The modifier of the present invention has good compatibility with the monomer to be polymerized and can yield a uniform polymer. In addition, the polymerization rate of the monomer increases to the same level or higher than that of known modifiers made of anionic monomers; a polymer with improved performance (degree of polymerization, dyeability, antistatic property, etc.) can be obtained. the resulting polymer emulsion has excellent mechanical and chemical stability and low foaming; the films and coatings obtained from the polymer emulsion have excellent water resistance and adhesion; It produces effects such as

In addition to the above effects, the modifier of the present invention does not have devitrification; imparts hydrophilicity; does not allow flakes, oil, grime, and nano-dirt to adhere to it; and even if it does adhere, it can be easily removed. It also has the effect of providing a polymer emulsion with the following performance properties: the amount of coagulum during polymerization is small, and when the polymer is extracted from the emulsion, almost no emulsifier flows out into wastewater. play.
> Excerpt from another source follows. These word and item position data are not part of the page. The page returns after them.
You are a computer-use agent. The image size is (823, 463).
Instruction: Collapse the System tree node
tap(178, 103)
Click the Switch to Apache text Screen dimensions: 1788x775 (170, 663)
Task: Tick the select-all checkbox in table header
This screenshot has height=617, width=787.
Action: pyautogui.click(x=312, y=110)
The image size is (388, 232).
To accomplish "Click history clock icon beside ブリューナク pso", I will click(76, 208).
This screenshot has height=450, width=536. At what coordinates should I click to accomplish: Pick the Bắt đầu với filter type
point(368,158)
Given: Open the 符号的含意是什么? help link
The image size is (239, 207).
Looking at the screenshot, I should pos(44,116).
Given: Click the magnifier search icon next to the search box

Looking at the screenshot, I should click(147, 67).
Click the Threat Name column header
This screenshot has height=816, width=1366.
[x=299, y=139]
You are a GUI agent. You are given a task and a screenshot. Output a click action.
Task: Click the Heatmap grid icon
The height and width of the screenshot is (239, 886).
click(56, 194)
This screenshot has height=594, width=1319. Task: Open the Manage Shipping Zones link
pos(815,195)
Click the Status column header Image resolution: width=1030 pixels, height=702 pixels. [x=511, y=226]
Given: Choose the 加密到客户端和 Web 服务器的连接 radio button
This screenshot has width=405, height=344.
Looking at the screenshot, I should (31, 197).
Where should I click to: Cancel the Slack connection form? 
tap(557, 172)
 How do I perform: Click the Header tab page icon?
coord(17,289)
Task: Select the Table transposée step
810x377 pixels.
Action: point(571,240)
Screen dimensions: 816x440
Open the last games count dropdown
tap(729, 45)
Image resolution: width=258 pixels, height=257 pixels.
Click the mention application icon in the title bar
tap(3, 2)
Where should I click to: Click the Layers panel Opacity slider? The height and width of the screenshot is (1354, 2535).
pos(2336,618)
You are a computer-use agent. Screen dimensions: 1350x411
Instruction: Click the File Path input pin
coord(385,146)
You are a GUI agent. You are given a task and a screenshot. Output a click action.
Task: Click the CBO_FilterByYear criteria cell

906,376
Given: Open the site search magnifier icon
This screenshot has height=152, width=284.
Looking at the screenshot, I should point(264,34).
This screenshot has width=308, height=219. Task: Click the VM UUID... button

The modifier of the present invention has superior salt resistance and hydrolysis resistance compared to esters of alcohols having an aromatic nucleus and (meth)acrylic acid or sulfuric esters of alkylene oxide adducts of (meth)acrylic acid. There is.

Polymers modified by the method of the present invention are useful as synthetic fibers, fiber treatment agents, synthetic resins, paper processing agents, hair spray resins, and the like.

Emulsions of these polymers can also be used for the production of adhesive, coating, impregnating and dispersing compositions, water-based paint adhesives, paper processing, W & textile processing (sizing agents, binders for non-woven fabrics, etc.) It can be advantageously used for purposes such as fiber modification, floor polishing, soil erosion prevention, and mixing with concrete and mortar. Furthermore, it can be used in the production of synthetic resins such as polyvinyl chloride and ABS resin, synthetic rubber, and synthetic fibers.

Claims (1)

[Claims] 1. General formula ▲ There are mathematical formulas, chemical formulas, tables, etc. ▼ (1) (In the formula, R is hydrogen or a methyl group. X is ▲ There are mathematical formulas, chemical formulas, tables, etc. ▼ or -CH_2O-.A is an alkylene group having 2 to 4 carbon atoms.n is
It is an integer greater than or equal to 2. l is an integer of 2 or more. M is 1
It is a valent or divalent cation. m is an integer of 1 to 2 and represents the valence of the cation M. ) A modifier for polymers consisting of a sulfonic acid (salt). 2. The modifier according to claim 1, wherein two or more oxypropylene groups are present in the n oxyalkylene-(AO)- groups. 3. In the method of modifying using anionic monomers during the production of polymers of ethylenically unsaturated monomers, there are general formulas ▲ mathematical formulas, chemical formulas, tables, etc. as anionic monomers ▼ (1) (In the formula, R is hydrogen or a methyl group. n is
It is an integer greater than or equal to 2. l is an integer of 2 or more. M is a monovalent or divalent cation. m is an integer of 1 to 2 and represents the valence of the cation M. ) A method for modifying a polymer, characterized by using a sulfonic acid (salt) represented by: 4. The modification method according to claim 3, wherein two or more oxypropylene groups are present in the n oxyalkylene-(AO)- groups. 5. Sulfonic acid (salt) 0.1 based on the total weight of monomers
The modification method according to claim 3 or 4, wherein ~80% is used. 6. The modification method according to any one of claims 3 to 5, which comprises emulsion polymerizing an ethylenically unsaturated monomer in the presence of a sulfonic acid (salt).